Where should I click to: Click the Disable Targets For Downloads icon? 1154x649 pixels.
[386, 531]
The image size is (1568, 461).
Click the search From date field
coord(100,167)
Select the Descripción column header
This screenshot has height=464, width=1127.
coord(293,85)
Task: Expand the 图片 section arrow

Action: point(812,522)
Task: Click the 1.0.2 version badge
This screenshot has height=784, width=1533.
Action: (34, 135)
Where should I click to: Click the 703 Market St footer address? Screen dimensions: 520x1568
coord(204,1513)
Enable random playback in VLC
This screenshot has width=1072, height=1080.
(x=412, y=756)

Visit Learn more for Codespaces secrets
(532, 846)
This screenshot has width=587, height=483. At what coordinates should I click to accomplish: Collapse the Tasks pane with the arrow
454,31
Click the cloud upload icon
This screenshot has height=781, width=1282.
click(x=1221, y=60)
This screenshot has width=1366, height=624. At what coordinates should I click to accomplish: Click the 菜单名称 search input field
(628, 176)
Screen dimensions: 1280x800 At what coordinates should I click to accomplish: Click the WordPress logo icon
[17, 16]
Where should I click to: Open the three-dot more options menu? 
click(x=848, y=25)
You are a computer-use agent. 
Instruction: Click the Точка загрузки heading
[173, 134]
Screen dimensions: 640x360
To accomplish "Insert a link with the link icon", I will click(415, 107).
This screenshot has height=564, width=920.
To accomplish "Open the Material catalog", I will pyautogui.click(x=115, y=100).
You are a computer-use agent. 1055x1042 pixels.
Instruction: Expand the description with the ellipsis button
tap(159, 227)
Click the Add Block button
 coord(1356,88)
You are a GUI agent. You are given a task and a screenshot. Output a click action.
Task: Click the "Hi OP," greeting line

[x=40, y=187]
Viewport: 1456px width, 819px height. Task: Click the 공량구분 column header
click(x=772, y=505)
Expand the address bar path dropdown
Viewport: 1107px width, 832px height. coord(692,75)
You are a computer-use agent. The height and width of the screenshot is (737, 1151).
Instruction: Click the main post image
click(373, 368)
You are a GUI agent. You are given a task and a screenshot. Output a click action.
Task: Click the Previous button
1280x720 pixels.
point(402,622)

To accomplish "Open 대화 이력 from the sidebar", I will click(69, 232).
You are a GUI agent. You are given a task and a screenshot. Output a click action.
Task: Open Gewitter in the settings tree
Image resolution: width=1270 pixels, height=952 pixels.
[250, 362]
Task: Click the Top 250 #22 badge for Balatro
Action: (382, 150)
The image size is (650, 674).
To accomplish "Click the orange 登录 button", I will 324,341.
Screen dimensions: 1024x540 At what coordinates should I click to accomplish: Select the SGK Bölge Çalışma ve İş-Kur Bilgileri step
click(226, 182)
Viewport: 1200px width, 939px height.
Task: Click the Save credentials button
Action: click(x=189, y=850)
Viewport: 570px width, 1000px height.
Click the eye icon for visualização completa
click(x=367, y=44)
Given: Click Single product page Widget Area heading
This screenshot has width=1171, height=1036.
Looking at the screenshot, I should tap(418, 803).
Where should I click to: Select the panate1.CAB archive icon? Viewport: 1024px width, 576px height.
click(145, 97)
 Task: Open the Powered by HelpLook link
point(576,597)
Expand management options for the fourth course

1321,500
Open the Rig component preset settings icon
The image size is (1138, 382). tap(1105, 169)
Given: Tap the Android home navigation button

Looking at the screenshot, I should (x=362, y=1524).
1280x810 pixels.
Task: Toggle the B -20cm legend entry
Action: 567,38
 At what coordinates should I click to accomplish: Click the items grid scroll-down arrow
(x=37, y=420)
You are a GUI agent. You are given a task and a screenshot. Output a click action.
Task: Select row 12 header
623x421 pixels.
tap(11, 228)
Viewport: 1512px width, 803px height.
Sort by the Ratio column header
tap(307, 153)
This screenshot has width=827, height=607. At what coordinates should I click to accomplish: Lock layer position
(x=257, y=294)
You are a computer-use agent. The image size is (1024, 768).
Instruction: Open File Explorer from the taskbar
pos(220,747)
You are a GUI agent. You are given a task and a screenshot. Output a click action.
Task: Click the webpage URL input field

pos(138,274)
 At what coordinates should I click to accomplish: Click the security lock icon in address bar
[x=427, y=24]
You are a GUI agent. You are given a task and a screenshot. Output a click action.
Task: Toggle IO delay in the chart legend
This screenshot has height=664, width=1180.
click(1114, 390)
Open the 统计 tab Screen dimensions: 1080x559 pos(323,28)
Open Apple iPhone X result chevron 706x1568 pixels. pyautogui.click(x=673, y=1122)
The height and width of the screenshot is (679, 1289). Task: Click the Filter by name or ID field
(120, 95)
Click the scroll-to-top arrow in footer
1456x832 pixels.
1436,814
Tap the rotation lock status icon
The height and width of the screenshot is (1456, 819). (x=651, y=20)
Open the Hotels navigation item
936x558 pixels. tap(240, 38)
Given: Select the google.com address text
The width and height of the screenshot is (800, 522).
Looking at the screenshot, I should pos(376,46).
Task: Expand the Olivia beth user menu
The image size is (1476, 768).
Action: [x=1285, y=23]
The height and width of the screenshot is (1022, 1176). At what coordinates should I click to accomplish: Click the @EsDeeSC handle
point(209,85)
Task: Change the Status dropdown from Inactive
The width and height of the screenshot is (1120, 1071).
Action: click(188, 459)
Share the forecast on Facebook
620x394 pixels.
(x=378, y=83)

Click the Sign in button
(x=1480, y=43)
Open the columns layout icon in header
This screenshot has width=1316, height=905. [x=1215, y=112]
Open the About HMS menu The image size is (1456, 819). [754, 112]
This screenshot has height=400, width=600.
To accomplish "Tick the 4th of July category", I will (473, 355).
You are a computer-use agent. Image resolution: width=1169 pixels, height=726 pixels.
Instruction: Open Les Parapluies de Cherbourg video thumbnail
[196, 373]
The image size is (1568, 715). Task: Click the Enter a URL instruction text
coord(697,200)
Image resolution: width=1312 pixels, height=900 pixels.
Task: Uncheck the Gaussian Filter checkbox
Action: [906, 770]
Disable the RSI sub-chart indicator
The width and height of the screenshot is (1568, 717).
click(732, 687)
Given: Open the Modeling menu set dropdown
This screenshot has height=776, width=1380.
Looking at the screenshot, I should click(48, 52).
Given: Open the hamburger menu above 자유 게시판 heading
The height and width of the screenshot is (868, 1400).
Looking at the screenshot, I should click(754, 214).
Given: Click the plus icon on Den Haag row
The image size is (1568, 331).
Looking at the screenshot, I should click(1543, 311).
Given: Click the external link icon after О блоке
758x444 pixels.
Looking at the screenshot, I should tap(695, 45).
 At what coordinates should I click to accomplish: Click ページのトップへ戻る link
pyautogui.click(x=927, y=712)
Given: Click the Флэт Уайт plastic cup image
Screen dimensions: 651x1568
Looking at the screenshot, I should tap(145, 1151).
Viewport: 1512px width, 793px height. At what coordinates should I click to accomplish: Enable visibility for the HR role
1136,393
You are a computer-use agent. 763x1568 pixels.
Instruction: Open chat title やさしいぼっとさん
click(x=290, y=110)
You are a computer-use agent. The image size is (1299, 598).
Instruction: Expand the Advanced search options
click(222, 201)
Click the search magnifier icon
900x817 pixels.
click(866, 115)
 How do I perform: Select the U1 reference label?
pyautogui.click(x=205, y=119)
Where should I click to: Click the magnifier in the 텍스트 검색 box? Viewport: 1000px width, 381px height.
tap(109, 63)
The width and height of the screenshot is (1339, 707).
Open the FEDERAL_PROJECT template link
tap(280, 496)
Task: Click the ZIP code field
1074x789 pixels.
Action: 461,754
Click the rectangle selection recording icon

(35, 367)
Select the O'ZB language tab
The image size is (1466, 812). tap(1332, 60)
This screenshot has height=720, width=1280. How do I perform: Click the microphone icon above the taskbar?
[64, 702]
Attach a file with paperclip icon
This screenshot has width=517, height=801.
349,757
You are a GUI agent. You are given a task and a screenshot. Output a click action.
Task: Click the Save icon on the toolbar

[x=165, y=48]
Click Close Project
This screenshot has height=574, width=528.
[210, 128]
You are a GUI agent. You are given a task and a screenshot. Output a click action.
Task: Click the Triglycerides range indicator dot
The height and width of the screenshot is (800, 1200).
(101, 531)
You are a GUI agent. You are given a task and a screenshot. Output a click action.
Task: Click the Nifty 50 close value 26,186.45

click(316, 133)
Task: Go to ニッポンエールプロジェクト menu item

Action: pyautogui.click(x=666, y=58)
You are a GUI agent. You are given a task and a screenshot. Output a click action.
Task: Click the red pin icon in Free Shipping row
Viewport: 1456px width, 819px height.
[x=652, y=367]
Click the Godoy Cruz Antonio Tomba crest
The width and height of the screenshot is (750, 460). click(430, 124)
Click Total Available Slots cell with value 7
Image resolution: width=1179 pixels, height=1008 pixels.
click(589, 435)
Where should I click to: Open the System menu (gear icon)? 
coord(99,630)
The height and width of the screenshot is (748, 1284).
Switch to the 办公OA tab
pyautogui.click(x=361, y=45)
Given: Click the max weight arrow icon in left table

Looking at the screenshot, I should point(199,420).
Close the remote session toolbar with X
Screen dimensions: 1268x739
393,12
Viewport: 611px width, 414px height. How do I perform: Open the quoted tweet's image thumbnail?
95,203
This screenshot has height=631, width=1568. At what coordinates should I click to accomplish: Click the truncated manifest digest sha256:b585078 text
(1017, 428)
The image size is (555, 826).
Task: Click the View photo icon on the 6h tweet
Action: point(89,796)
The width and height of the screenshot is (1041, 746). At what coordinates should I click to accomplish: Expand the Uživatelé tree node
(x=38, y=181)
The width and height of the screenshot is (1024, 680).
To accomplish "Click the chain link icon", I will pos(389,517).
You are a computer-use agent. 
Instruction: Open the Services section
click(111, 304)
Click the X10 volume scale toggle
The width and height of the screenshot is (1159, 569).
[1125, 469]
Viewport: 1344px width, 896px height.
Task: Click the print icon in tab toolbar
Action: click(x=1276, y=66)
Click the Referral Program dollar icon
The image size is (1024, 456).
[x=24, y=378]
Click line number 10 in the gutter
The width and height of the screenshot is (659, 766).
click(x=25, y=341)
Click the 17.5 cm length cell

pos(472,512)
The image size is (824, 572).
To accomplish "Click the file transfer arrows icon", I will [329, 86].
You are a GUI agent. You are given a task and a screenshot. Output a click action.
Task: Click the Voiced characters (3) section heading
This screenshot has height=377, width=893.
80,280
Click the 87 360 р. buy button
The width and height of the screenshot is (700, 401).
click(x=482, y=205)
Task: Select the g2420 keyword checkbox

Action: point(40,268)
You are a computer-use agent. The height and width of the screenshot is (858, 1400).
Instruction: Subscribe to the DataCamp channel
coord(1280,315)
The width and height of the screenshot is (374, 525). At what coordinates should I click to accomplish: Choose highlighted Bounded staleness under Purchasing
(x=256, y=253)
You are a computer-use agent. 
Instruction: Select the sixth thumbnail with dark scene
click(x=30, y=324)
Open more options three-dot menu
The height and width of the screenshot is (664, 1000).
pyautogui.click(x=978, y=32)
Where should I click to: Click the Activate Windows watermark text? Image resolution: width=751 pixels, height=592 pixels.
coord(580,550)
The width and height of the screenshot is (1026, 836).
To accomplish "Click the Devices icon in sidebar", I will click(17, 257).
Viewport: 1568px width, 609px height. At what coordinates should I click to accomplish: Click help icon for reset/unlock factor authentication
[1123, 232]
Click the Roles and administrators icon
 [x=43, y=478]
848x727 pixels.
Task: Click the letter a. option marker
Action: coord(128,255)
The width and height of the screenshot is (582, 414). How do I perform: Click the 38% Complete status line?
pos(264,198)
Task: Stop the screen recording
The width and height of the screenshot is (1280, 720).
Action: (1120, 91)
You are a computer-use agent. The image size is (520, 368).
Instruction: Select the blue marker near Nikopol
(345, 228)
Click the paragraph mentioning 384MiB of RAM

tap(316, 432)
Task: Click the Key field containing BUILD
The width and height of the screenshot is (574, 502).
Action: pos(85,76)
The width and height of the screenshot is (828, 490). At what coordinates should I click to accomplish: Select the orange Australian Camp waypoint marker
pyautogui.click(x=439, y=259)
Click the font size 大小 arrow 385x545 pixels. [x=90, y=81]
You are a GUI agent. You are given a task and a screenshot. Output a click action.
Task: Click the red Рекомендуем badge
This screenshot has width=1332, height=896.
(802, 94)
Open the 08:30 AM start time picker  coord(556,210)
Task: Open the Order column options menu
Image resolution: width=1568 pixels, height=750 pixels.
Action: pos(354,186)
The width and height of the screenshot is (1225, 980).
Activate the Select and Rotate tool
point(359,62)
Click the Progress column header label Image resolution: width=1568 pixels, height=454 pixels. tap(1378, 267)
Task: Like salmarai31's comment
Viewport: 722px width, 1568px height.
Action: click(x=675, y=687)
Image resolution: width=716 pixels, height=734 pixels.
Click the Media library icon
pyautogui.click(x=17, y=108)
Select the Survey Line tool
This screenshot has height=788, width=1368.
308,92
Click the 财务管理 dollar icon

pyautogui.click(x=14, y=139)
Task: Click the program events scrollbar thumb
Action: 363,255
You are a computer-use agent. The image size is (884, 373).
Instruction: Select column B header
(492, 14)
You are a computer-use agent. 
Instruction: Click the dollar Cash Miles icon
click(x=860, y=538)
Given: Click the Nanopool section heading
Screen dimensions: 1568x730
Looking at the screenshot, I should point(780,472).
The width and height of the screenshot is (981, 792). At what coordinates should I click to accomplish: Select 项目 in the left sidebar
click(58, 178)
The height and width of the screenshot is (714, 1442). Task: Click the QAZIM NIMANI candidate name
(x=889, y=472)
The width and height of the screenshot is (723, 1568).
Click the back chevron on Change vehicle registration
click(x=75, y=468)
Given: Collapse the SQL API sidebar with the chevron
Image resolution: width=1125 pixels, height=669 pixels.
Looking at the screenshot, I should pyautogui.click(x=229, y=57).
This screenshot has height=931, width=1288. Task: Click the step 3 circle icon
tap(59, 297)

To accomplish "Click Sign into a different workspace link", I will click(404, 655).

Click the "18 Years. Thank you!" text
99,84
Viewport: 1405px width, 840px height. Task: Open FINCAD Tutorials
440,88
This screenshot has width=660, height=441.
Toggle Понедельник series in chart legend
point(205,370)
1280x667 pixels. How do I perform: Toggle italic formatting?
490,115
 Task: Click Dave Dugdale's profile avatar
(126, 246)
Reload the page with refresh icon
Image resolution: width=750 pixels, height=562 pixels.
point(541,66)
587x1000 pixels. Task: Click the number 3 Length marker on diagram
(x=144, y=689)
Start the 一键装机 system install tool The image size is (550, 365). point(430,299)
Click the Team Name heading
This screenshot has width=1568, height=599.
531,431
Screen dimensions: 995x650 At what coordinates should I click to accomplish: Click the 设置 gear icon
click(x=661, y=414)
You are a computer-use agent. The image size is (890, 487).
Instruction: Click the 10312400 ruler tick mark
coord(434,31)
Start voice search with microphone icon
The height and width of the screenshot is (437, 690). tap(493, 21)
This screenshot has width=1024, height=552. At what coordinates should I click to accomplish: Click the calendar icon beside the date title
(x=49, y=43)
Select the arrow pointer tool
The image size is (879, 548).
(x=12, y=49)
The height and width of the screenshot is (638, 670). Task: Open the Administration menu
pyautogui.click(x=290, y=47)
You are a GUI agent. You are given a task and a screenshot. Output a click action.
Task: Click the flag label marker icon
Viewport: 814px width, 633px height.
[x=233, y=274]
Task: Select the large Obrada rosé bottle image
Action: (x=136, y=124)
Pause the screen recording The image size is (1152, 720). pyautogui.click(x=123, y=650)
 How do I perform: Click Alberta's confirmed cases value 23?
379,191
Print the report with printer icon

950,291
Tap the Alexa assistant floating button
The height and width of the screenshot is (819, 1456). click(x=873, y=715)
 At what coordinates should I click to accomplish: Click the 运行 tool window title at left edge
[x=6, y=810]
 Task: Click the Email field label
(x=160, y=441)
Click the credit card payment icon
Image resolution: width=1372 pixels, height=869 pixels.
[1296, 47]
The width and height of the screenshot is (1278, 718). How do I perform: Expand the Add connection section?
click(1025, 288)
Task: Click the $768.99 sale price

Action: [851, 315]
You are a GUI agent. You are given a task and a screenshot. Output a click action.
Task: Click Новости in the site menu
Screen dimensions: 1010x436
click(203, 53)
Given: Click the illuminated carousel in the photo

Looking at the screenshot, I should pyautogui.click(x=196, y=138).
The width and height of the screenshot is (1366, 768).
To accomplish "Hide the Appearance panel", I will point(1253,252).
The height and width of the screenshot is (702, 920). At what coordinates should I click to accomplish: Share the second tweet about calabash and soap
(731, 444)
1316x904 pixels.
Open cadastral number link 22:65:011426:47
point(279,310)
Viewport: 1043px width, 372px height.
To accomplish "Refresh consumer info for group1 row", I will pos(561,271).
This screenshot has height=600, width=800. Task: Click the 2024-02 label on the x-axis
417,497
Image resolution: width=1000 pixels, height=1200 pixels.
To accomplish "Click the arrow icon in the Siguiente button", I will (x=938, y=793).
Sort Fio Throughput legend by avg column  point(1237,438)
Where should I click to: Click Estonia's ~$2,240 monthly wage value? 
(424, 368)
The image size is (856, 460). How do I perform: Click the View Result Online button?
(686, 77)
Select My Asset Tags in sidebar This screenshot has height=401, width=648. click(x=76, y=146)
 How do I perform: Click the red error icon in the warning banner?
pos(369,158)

■ Work instructions
Above are records; repeat only the lines starting at the line with "Where should I click to: Click the Activate" and ending at the line with "You are a computer-use agent. The image size is (520, 368).", exactly as they appear, both included.

■ Exercise output
Where should I click to: Click the Activate Windows watermark text? Image resolution: width=751 pixels, height=592 pixels.
coord(580,550)
The width and height of the screenshot is (1026, 836).
To accomplish "Click the Devices icon in sidebar", I will click(17, 257).
Viewport: 1568px width, 609px height. At what coordinates should I click to accomplish: Click help icon for reset/unlock factor authentication
[1123, 232]
Click the Roles and administrators icon
 [x=43, y=478]
848x727 pixels.
Task: Click the letter a. option marker
Action: coord(128,255)
The width and height of the screenshot is (582, 414). How do I perform: Click the 38% Complete status line?
pos(264,198)
Task: Stop the screen recording
The width and height of the screenshot is (1280, 720).
Action: (1120, 91)
You are a computer-use agent. The image size is (520, 368).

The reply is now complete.